On 28 June 1976 the application was made for the approval of Ukrain for the treatment of cancer patients who had exhausted all other modes of therapy. (XXXII). The efficacy and safety of Ukrain have been demonstrated in numerous studies. More than 200 scientists from 22 countries and 60 universities and research institutes have carried out research on Ukrain and published their results in the specialist literature. (LXXIX) More than 250 research papers on Ukrain have been presented at renowned international specialist congresses. (LXXVIII) At the time 14 doctors reported their successes with Ukrain to the Ministry of Health and 9 of them advocated the rapid approval of the preparation. (IV) Four experts have also called for Ukrain to be approved quickly. (LIV, XII pp. 50-51, XIII p. 14, XIV). These research works were continually submitted to the ministry.
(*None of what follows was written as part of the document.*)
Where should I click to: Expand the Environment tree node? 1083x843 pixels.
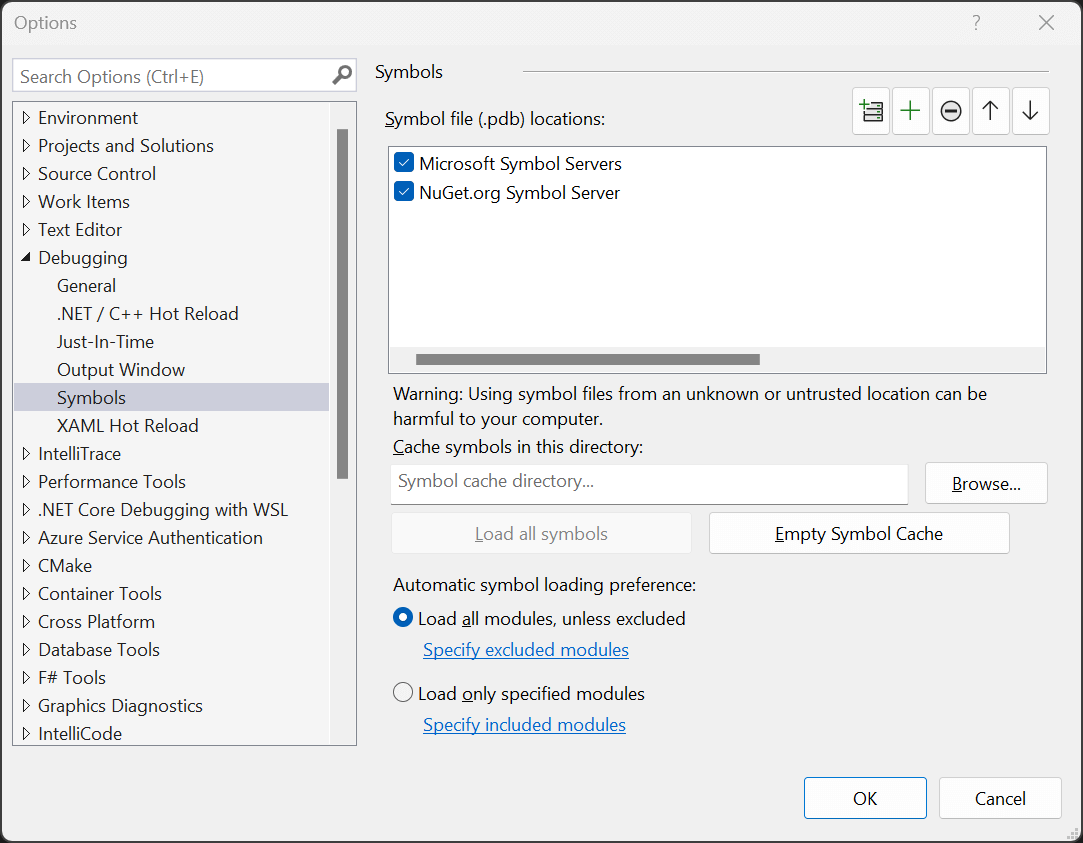coord(26,118)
Nevertheless the ministry asked the applicant to rework the documentation and draw up reports. The resulting private reports were sent to the ministry on 16 May 1997 with an accompanying letter from the Graff lawyers' office. (XCIV) Dr. Knapp stated in his report: "In summary, on the basis of preclinical test results Ukrain can be attested to have an interesting spectrum of action which makes its use in the treatment of malignant diseases appear successful. Ukrain has low acute and chronic toxicity... The results of preclinical studies substantiate good tolerability of the preparation and therefore lead to the expectation of high therapeutic safety with a favourable efficacy/side-effect ratio.
The safety of Ukrain has also been confirmed by so far available experience with clinical administration to patients." (LIV)
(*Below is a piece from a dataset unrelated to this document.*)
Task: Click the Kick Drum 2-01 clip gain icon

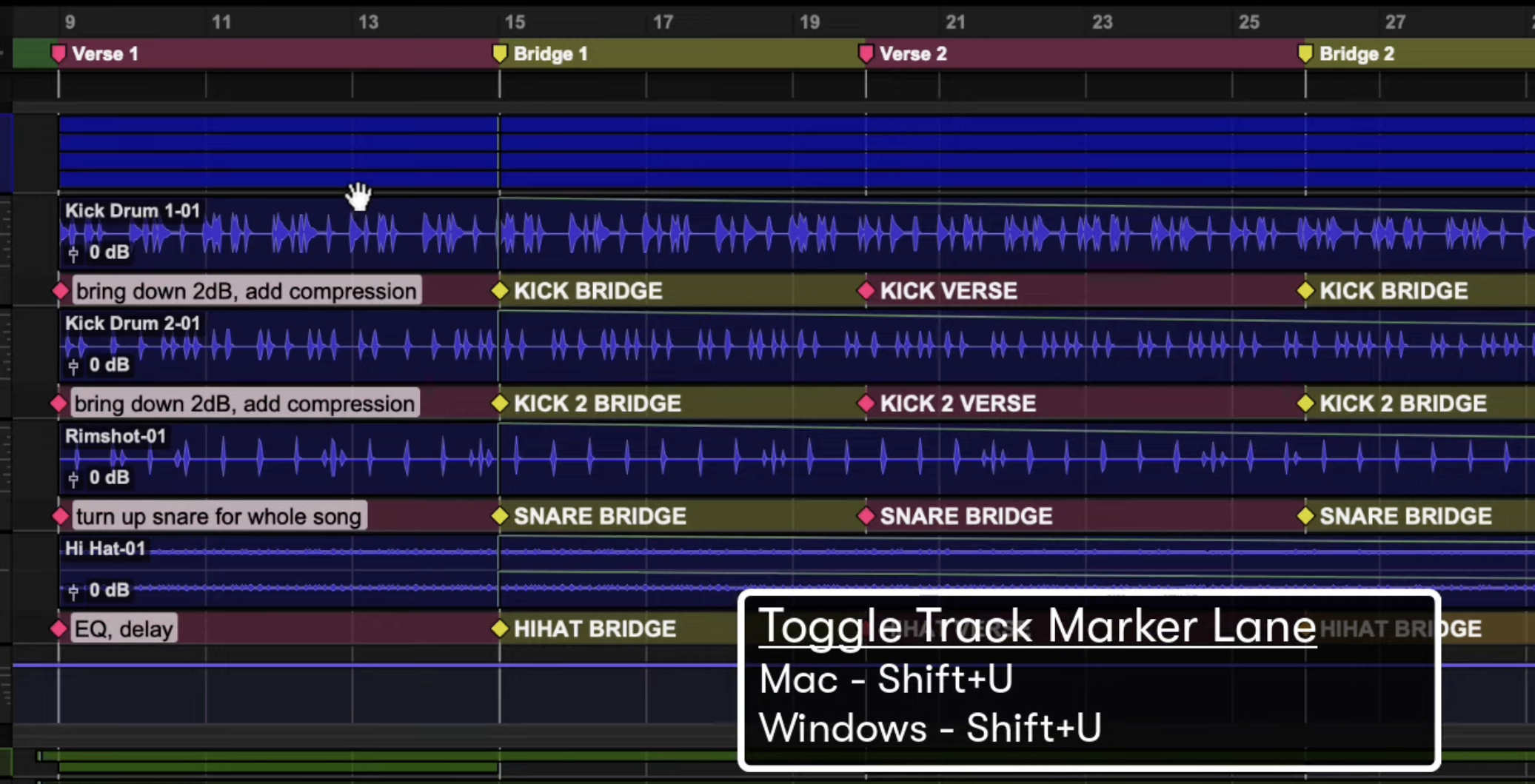Action: (73, 366)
The Pharmaceutical Advisory Board (Arzneimittelbeirat) approved the use of Ukrain both in clinical studies and other use in accordance with §42. (IX) Despite this the ministry has always attempted to prevent the clinical use of Ukrain. Not one single step has been taken to investigate Ukrain, not to speak of supporting it, but everything has been done to prevent Ukrain being used. All indications of the efficacy of Ukrain have been ignored, even when these have been provided by Austrian scientists and doctors. (VIII, IV p. 17). Foreign scientists have also been called upon to stop their research on Ukrain and not publish their results, as was the case with Prof. Beger. (XCIII)
The European Court of Human Rights in Strasbourg also ruled that the period of time that the application for approval was left unprocessed by the Austrian authorities was too long. (XXXII) Nevertheless the verdict from France brought about no change because ultimately the rejection was based on the law in force now and not on the regulations valid at the time of application (these changed in the meantime).
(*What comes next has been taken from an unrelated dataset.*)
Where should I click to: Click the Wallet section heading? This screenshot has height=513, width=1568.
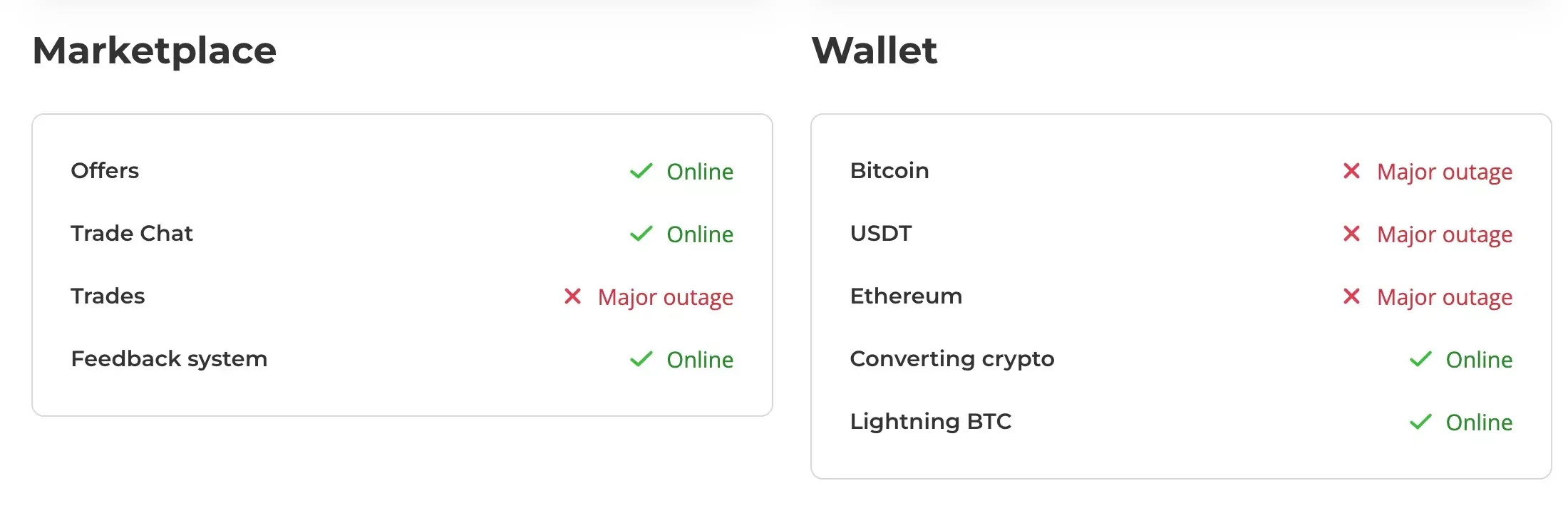(x=875, y=51)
The Higher Administrative Court (Verwaltungsgerichtshof) clearly established the unlawfulness of the decision of the Ministry of Health. (XXXIII) It could have been expected that this decision would bring with it automatic approval of Ukrain. Our astonishment can be imagined when the rejection from the ministry was confirmed and then reinforced by the Higher Administrative Court without a single positive report on Ukrain being mentioned. But what changed in this time? Not the unlawfulness of the decision in any case. The matter should be treated in accordance with legislation in force at the time of the application. What caused the European Court of Human Rights to judge the matter differently at a later date? What third party?
Have the responsible authorities considered how much suffering could have been prevented with the help of Ukrain therapy and how many people's lives could possibly have been saved?
The question arises as to who has been behind these obstructive tactics for so many years. In over 30 years many civil servants have changed or left their posts and new civil servants have arrived in their place. Much has changed – but not these stubborn obstructive tactics. It could almost be supposed that an extremely powerful force is behind all this for which there are also other priorities than helping suffering people.